On Fri, 2006-10-06 at 11:07 -0500, Matt Zagrabelny wrote:
On Fri, 2006-10-06 at 11:13 +0200, Balazs Scheidler wrote:
On Thu, 2006-09-21 at 14:29 -0500, Matt Zagrabelny wrote:
On Thu, 2006-09-21 at 20:53 +0200, Sandor Geller wrote:
Matt Zagrabelny wrote:
does anyone on the list know the preferred way of submitting bug reports to the developers?
Why don't you send your report to the list?
just wanted to make sure the bugreport wouldnt fall on deaf ears. ;)
the problem has to do with using the program() destination driver dropping syslog entries, or at least the program not receiving them. it may very well be a problem with the program i am using, but i thought i would pass it on to the experts.
what happens is that when the program() is executing a remote command, for example via ssh, any successive input on STDIN is dropped or not received or not sent or something. thus to test this phenomenon, the program() must get more than one line at a time (or perhaps, at least a second line before the remote program is done executing). exact timing of the failure hasnt been investigated yet. the test below uses the auth facilities because establishing an ssh connection sends more than one message to syslog.
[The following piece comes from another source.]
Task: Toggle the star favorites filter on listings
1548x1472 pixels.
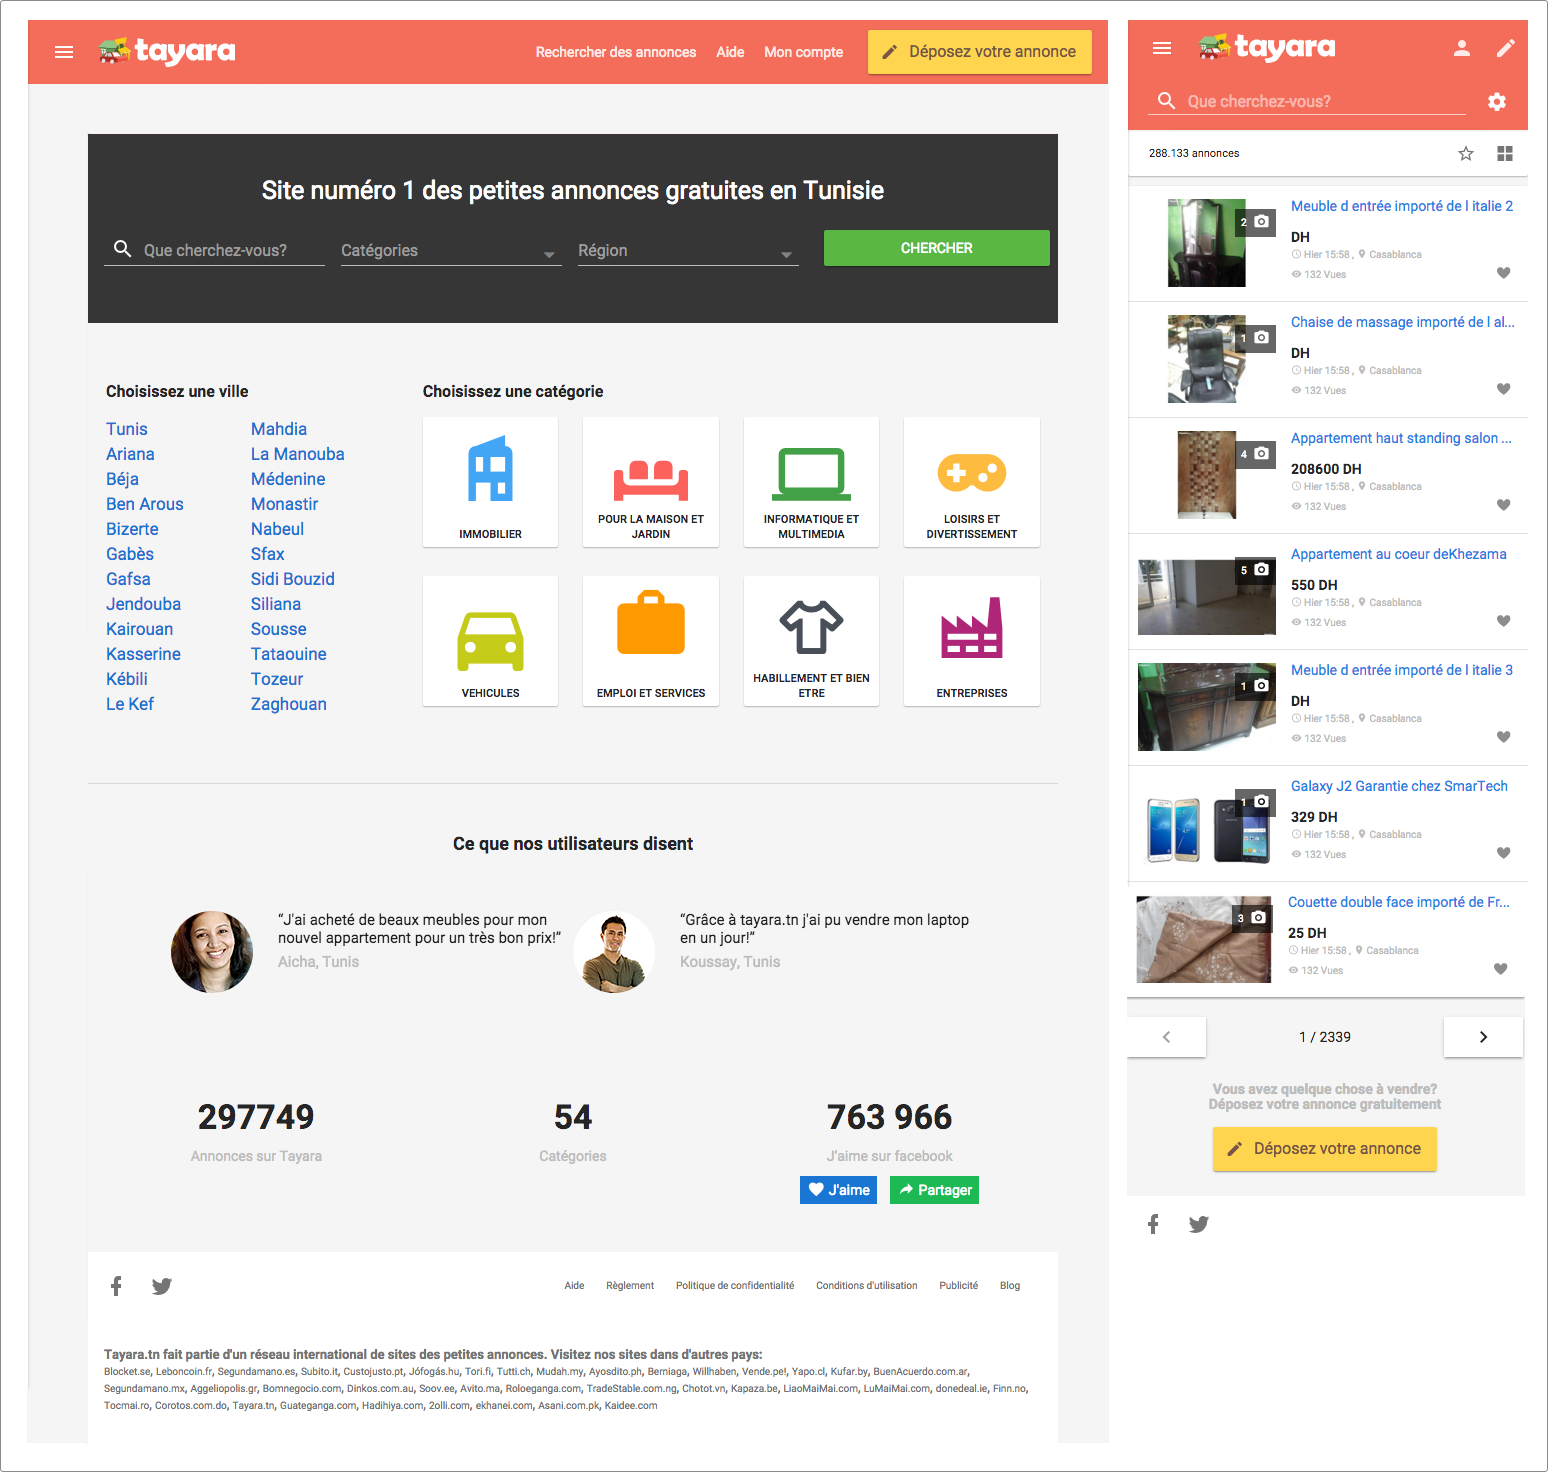Action: tap(1465, 153)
syslog-ng 1.6.x does not ensure that input and output flows are controlled, e.g. it might happen that more messages enter syslog-ng than it is able to send out.
If the internal log message fifo overflows (you can control its size using log_fifo_size) syslog-ng will start dropping messages, and it reports such cases in the "STATS" message it generates every once in a while.
i am not sure i agree...
the default setting for 'log_fifo_size' is 100, mine is set for 2048. the log path in my problem is getting *two* lines at a time.
again, the scenario is that the *second* line is always dropped while the destination driver's program is executing a remote command (such as 'ssh remote_ip sleep 5'). if the destination driver's program is executing a local command (such as 'sleep 5') then the second line is *not* dropped.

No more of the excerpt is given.